Concrètement une inflammation oculaire pourrait provenir de plusieurs sources. Une simple inflammation provoquée par n’importe quel déclencheur au sein de n’importe quel organe pourrait influencer l’état de santé des yeux. Bien entendu, l’inflammation chronique liée à une pathologie chronique ou une inflammation métabolique silencieuse ont plus d’effet sur les yeux que des inflammations aigües d’une durée limitée.

Donc, on part déjà d’un postulat qui est celui que la santé des yeux est influencée principalement par l’inflammation qu’elle soit systémique ou localisée, chronique ou aigüe. Et la littérature scientifique ne manque pas d’études à ce sujet.

L’une des premières études qui sautent aux yeux, c’est celle de Toguri et al. (2016) (1). On apprend par ailleurs que l’inflammation oculaire est due à une suractivation du métabolisme des endocanabinoïdes. La raison en est que tout le système des endocanabinoïdes, qu’il s’agisse des endocanabinoïdes eux même, d’enzymes ou de récepteurs, est situé au niveau de l’oeil. La surexpression du système des endocanabonoïdes produit une inflammation intense au lieu même de leur production. Cet état de fait est confirmé par la clinique. On a toujours observé cliniquement qu’il existait une relation étroite entre activité sexuelle et baisse de la vue. L’activité sexuelle mobilise les endocanabinoïdes qui constituent le facteur qui provoquera la dépendance sexuelle après une pratique régulière et intense.

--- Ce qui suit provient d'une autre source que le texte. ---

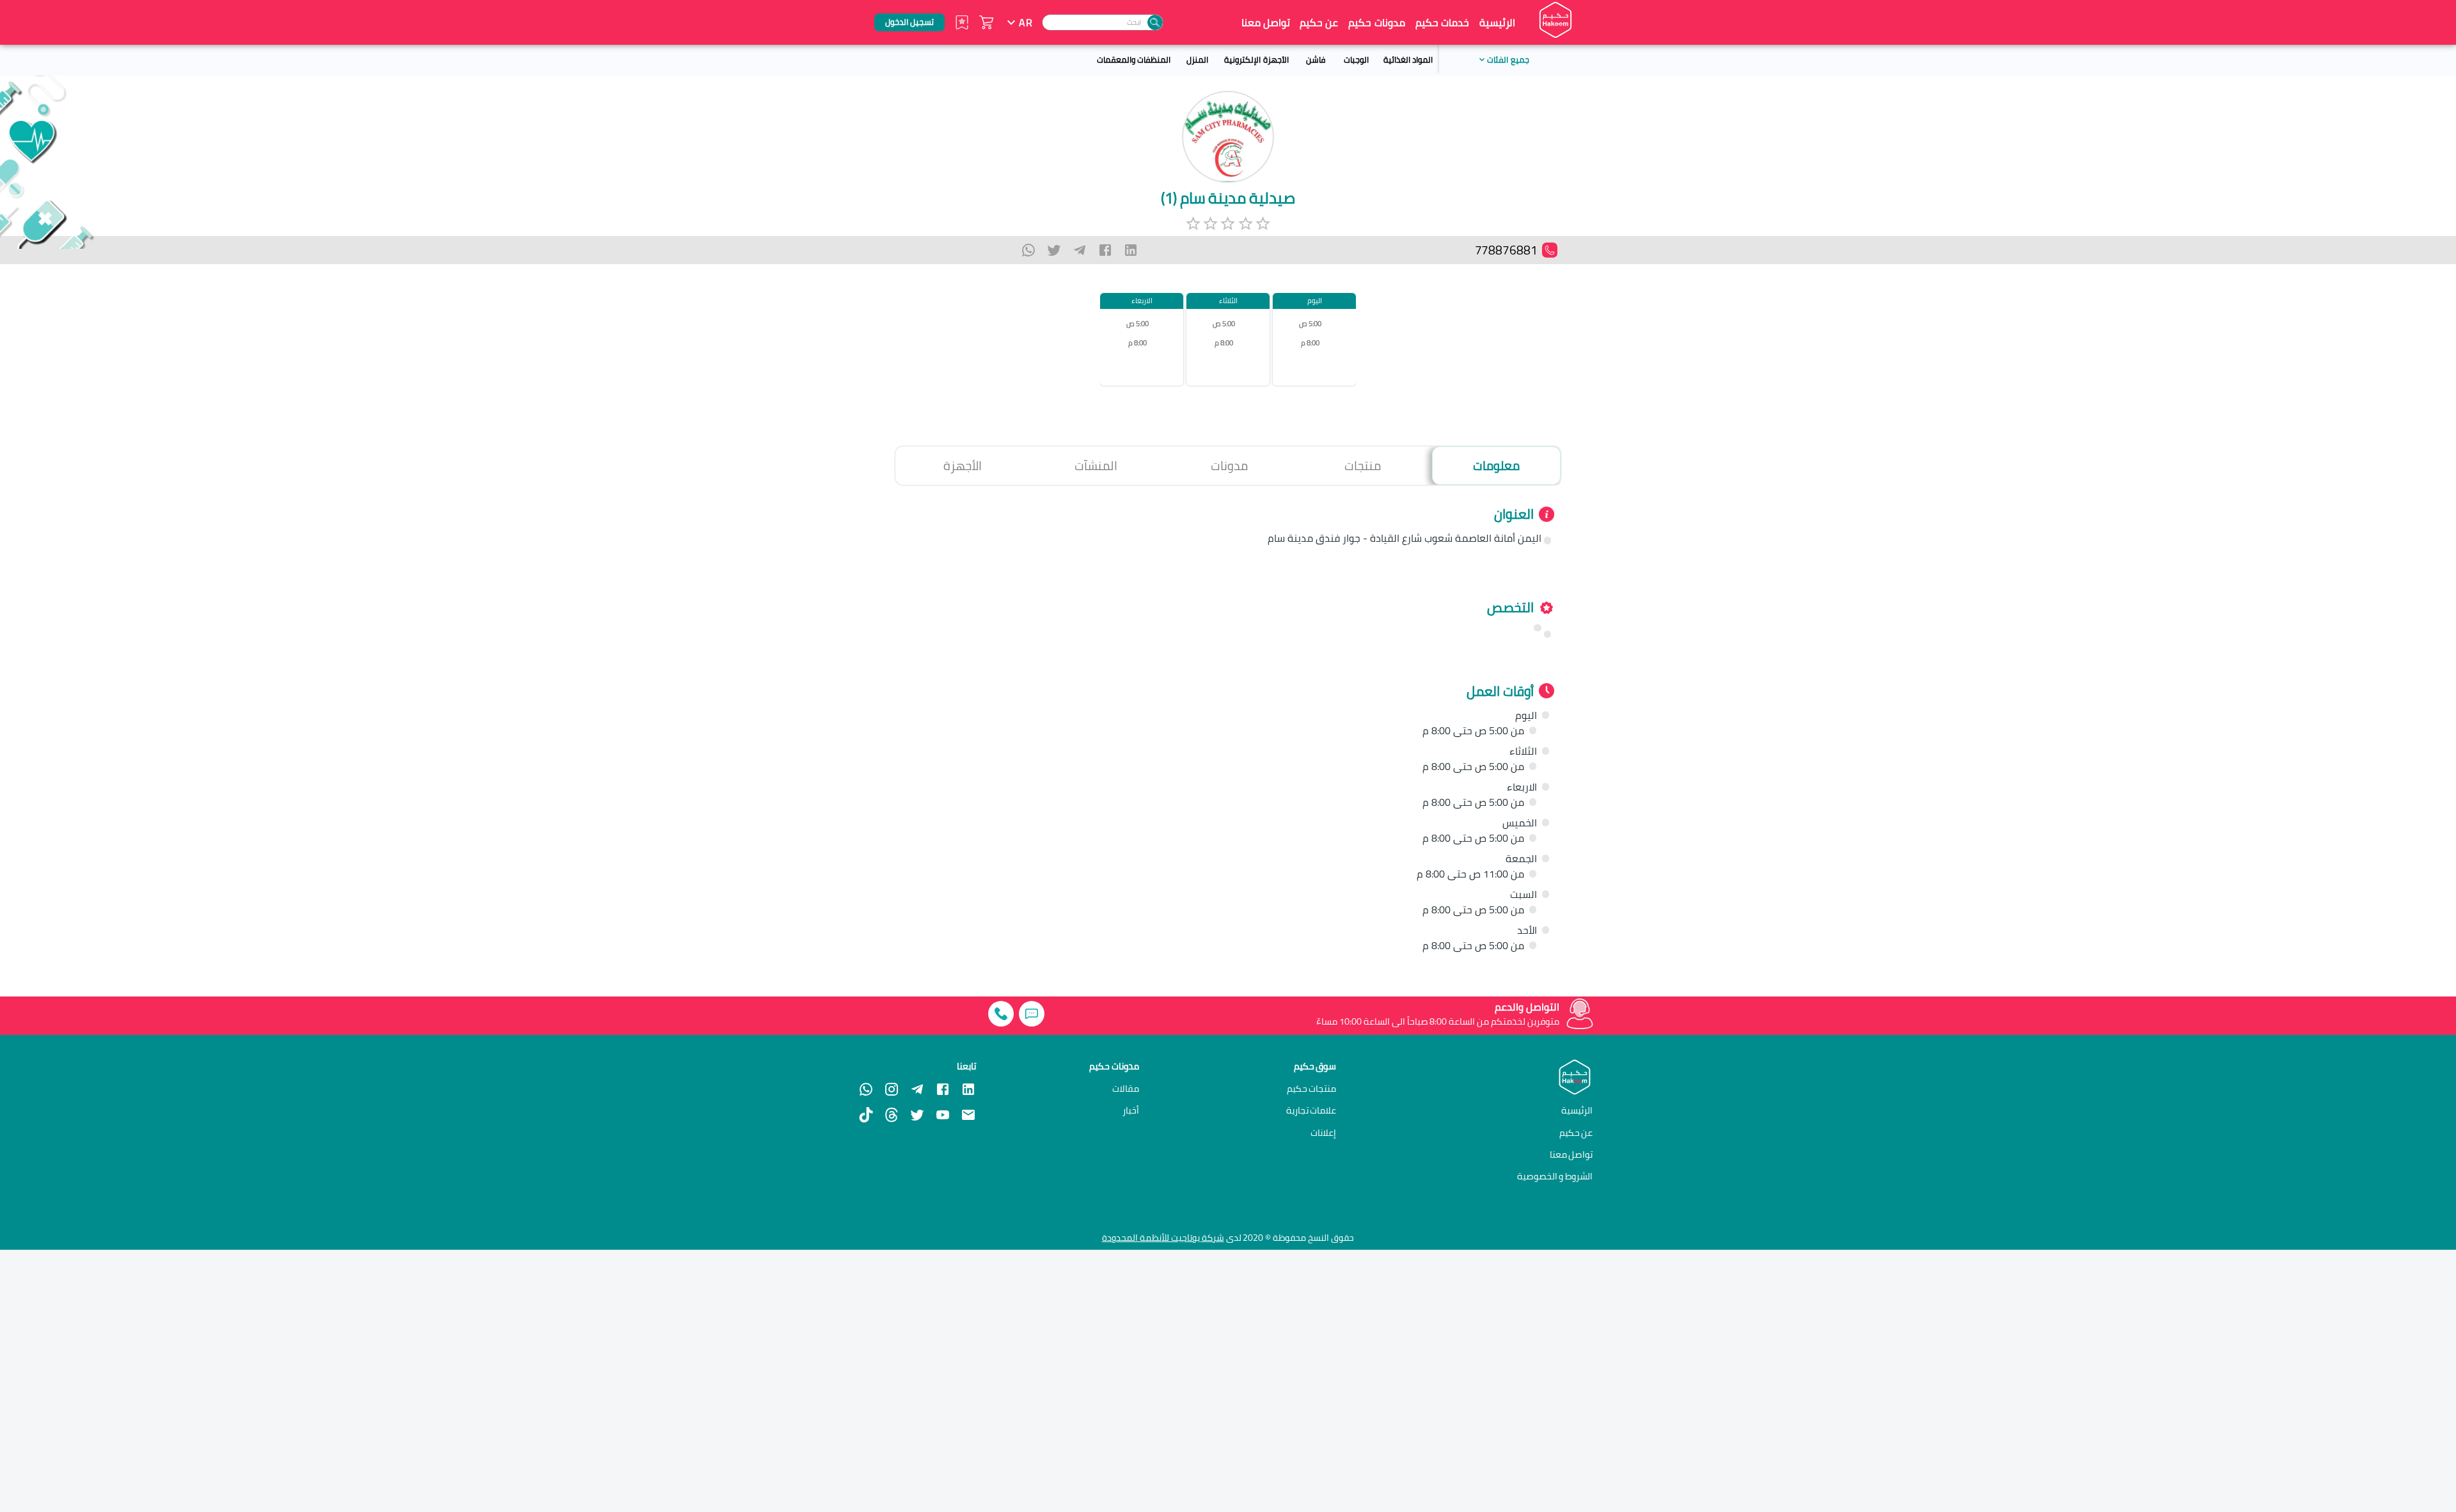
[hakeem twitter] (917, 1114)
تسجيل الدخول (909, 21)
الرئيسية (1497, 22)
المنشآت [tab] (1095, 465)
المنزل (1197, 59)
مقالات (1125, 1089)
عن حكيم (1319, 22)
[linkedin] (1130, 250)
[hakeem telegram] (917, 1089)
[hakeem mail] (968, 1114)
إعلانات (1323, 1133)
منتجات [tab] (1362, 465)
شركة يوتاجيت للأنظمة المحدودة (1163, 1237)
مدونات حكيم (1376, 22)
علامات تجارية (1311, 1110)
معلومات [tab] (1496, 465)
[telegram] (1079, 250)
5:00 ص (1310, 324)
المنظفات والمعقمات (1133, 59)
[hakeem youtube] (942, 1114)
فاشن (1315, 59)
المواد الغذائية (1408, 59)
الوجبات (1356, 59)
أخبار (1130, 1110)
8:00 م (1310, 343)
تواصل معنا (1265, 22)
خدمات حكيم (1442, 22)
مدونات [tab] (1229, 465)
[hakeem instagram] (891, 1089)
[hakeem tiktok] (866, 1114)
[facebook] (1105, 250)
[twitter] (1054, 250)
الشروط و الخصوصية (1555, 1176)
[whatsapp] (1028, 250)
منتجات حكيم (1312, 1089)
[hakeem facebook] (942, 1089)
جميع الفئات (1508, 59)
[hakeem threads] (891, 1114)
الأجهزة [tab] (962, 465)
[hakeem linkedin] (968, 1088)
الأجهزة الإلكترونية (1256, 59)
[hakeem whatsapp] (866, 1089)
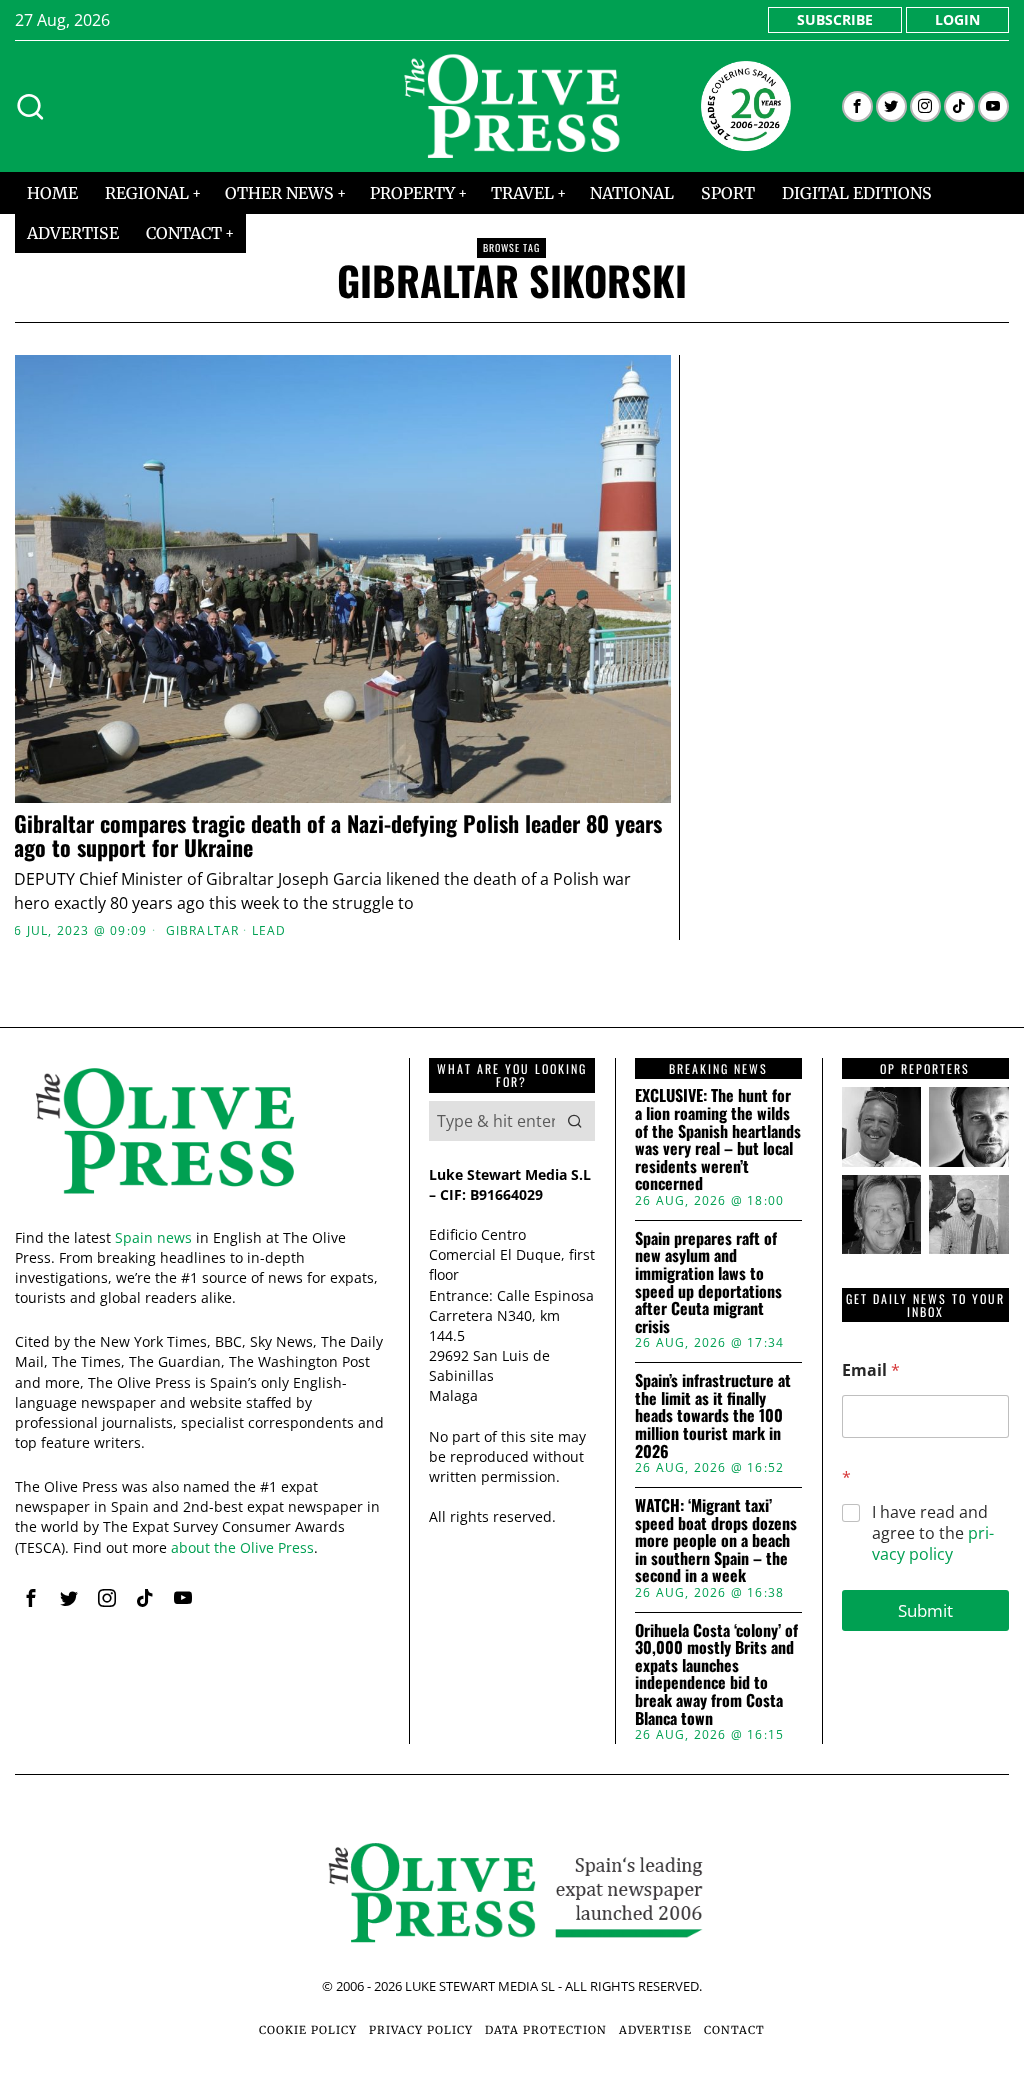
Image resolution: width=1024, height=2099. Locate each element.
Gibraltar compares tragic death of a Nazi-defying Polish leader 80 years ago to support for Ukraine (338, 835)
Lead (269, 931)
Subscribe (835, 19)
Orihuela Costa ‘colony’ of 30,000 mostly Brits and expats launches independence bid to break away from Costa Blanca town (716, 1675)
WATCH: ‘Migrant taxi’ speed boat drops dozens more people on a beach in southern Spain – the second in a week (716, 1541)
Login (957, 19)
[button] (575, 1121)
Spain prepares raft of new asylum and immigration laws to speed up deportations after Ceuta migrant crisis (708, 1283)
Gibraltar (203, 931)
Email (871, 1370)
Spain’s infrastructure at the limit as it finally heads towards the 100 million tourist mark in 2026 (713, 1416)
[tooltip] (857, 106)
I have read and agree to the (933, 1533)
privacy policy (933, 1543)
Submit (925, 1610)
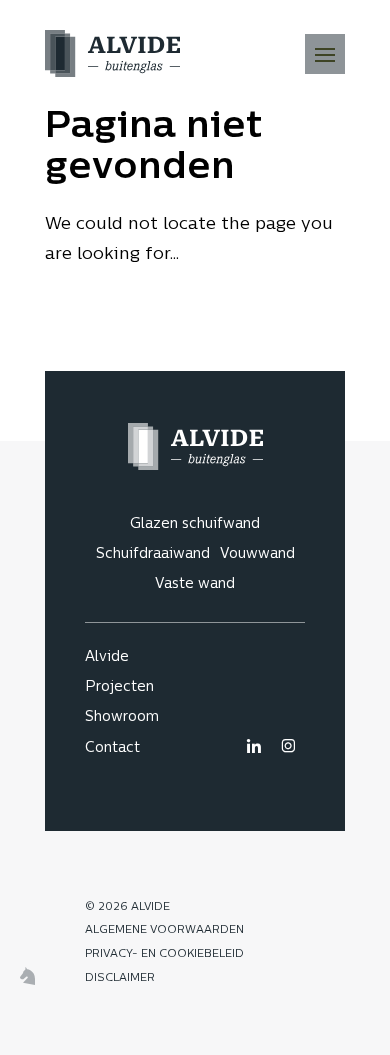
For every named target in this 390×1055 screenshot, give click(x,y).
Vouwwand (257, 554)
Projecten (119, 687)
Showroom (122, 717)
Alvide (107, 657)
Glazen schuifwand (195, 524)
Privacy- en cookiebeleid (164, 954)
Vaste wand (195, 584)
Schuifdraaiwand (153, 554)
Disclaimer (120, 978)
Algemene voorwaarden (164, 930)
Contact (112, 748)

Les maladies autoimmunes en sont également un autre facteur très important d’inflammation. Le système immunitaire détruit régulièrement des cellules appartenant à un organe précis car ces dernières contiendraient des éléments identifiés par le système immunitaire comme des antigènes. Les uvéites non infectieuses sont un excellent exemple de ces maladies autoimmunes qui auraient une influence sur la santé des yeux (2). Il semble y avoir une différence significative liée au sexe lors de ce type de maladies. Les femmes sont plus prédisposées que les hommes aux uvéites non infectieuses (d’origine autoimmune) qui semblent influencer de façon significative le statut inflammatoire des yeux et causer beaucoup de dégâts oculaires (3). Parmi les maladies connues pour être inflammatoires, les rhumatismes. Ces derniers présentent en général une composante autoimmune très importante. Les neurorhumatismes et les grands syndromes rhumatologiques peuvent constituer une cause importante de l’inflammation oculaire et des tissus orbitaux. Le mécanisme est évidemment autoimmun (4).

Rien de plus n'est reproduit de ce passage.